▶ [EXERCISE DETAILS]: Could you give the lines of the items below as a numbered list, starting at the one that contains "Viewport: 1376px width, 868px height." and ending at the one that contains "the NAVIGACE menu", with blank lines and the pictures left out?

▶ [RECORDS SHOWN]:
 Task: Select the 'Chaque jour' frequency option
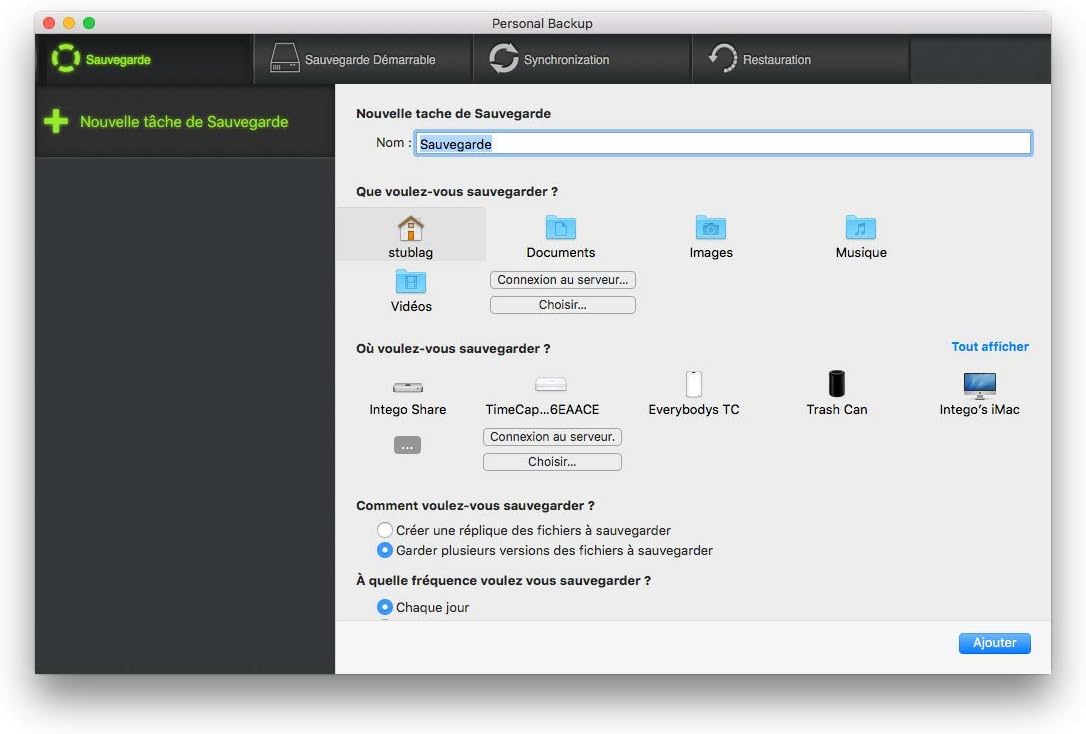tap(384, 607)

---

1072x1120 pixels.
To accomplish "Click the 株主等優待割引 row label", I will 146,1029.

==

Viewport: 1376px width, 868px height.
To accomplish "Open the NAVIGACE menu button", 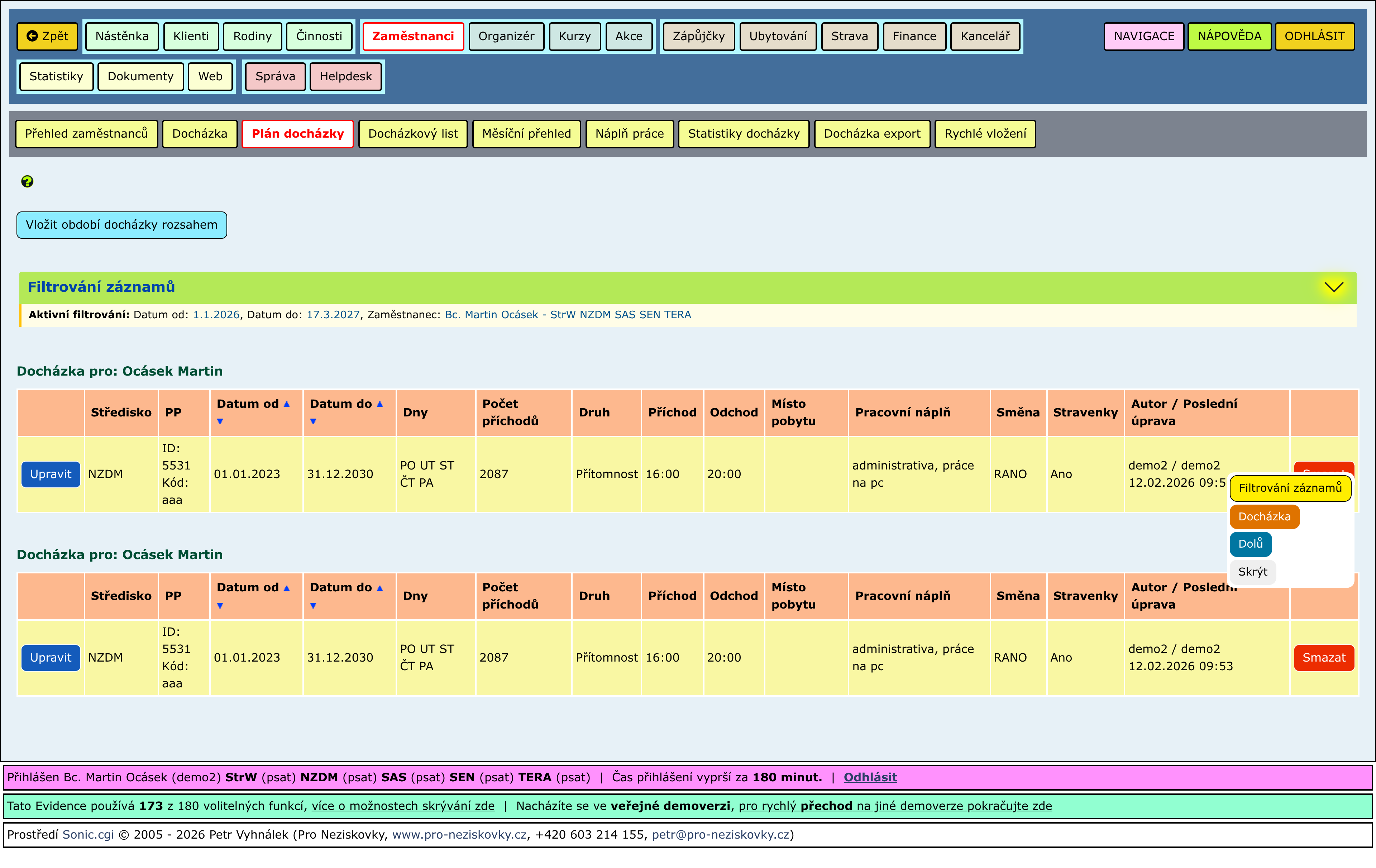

▶ [THE OUTPUT]:
1. Viewport: 1376px width, 868px height.
2. To accomplish "Open the NAVIGACE menu button", 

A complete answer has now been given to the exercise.